Some people have what I call “the gift of sleep.” No matter how stressed or out of sorts their body is, they can somehow still sleep. This post isn’t written for them. I’m more interested in talking to those of you who have trouble falling asleep or staying asleep.
We know a lot about the effects of sleep: it’s important for maintaining proper immune function, memory, and for brain detox and general body rejuvenation. However, after decades of sleep research, there are still somethings about sleep – including why – that are a mystery. We have learned much, but ultimately some experts say that we sleep because we get sleepy. I know, that isn’t very helpful but, in the clinical setting in which I live and work, I am more concerned that you get good sleep than I am in the why of it all. With that in mind, it is vital to understand that no current drug can induce sleep, regardless of how often they say it and how wonderfully they portray a blissful sleep state in their expensive ads. These drugs are capable of producing an altered state of consciousness so you don’t know you aren’t sleeping. Search online for “Ambien stories” if you want to read some truly disturbing accounts of peoples’ strange behaviors while mistaking sleep expectations and taking a “sleep drug.”

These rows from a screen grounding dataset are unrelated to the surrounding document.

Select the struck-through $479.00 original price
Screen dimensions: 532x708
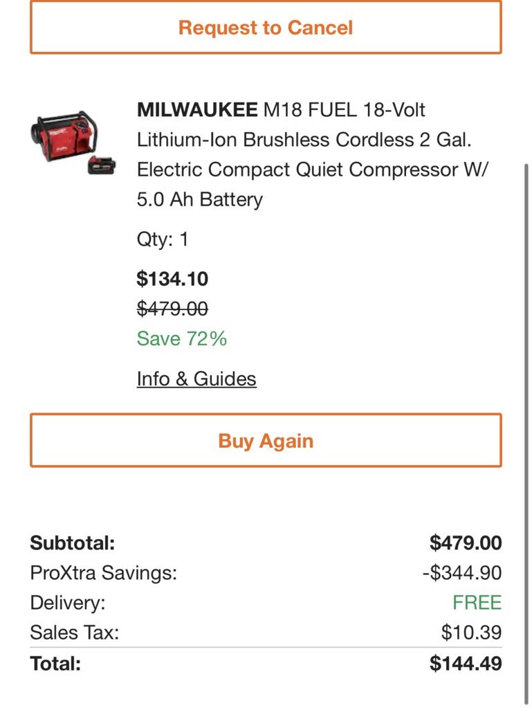pyautogui.click(x=172, y=309)
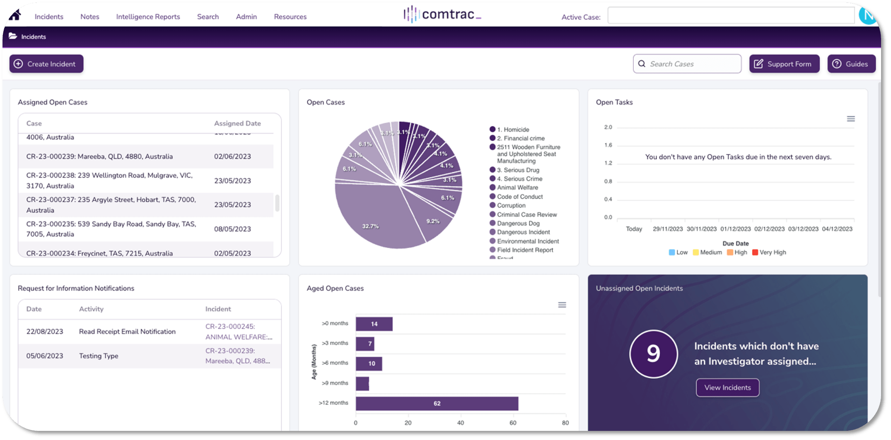Click the comtrac logo
The image size is (891, 440).
click(442, 14)
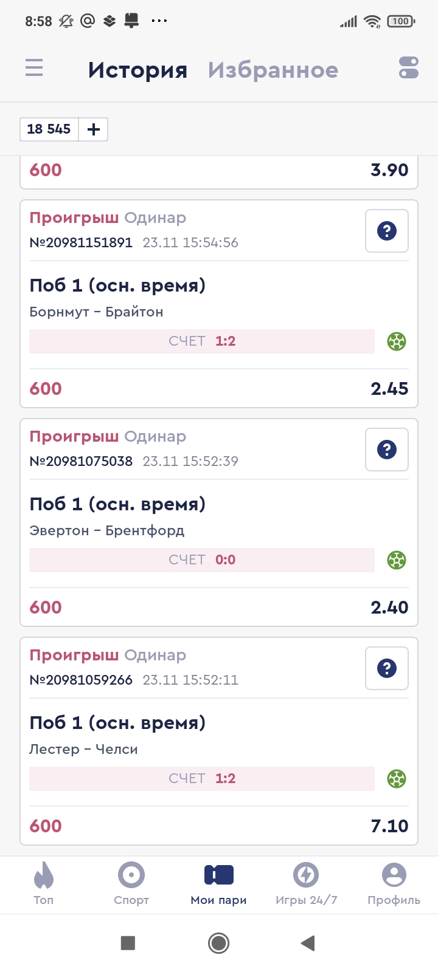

Sleep is a healthy and active brain state characterized by different phases, such as light sleep and REM states, and you need to go through all of them in roughly 90 minute cycles to get the actual benefits of the sleep state. So-called sleep drugs cannot help your brain enter these states in a healthy way. For that, you will need to support general brain health.
When we advocate for sleep therapy, we start from a couple of basic guidelines. First, practice good sleep hygiene. Don’t take your cell phone to bed with you; turn it off and leave it to charge in another room. Eliminate as much light as you can from the room, and don’t fall asleep with the TV on. Read before bed. Some people find reading from a backlit tablet like an iPad can also be disruptive to sleep, and we believe that there’s nothing like reading a “real” book to help your brain prepare for sleep. What you’re reading can play a part here, too, so something too stimulating or violent might not be helpful.
Next, think about your stressors during the day. If you aren’t managing stress well, your adrenals will probably produce too much cortisol, which can have dramatic effects on your ability to fall asleep and stay asleep.
Also be aware of general inflammation and the effect that certain foods can play. Inflammation can alter HPA (hypothalamus, pituitary, adrenal) balance, for instance. With that in mind, it is helpful to know which foods your body doesn’t like and avoid them – dairy along with wheat and other gluten grains are common offenders. For help in determining which foods increase your inflammatory response, you can research more information with Cyrex and Alcat labs.
At OVitaminPro, we routinely use and recommend certain supplements to help sleep. The most commonly recommended are Travacor and Kavinace by NeuroScience. These supplements support your serotonin and GABA neurotransmitter systems. Although other supplements have some of these active ingredients, NeuroScience is our go-to brand for neurotransmitter support over the past 15 years. In addition to Travacor and Kavinace, our favorite valerian supplement is Formula 303 by Dee Cee Labs. We have also recommended AdreCor by NeuroScience for adrenal support, and have found that starting the day with adrenal support can really help when it is time to get some sleep later.
In addition to the advice here on our blog, we also recommend listening to our podcasts on QOLcast.com. Many of our customers have commented that they really help them fall asleep. Wait a minute! What are they saying….?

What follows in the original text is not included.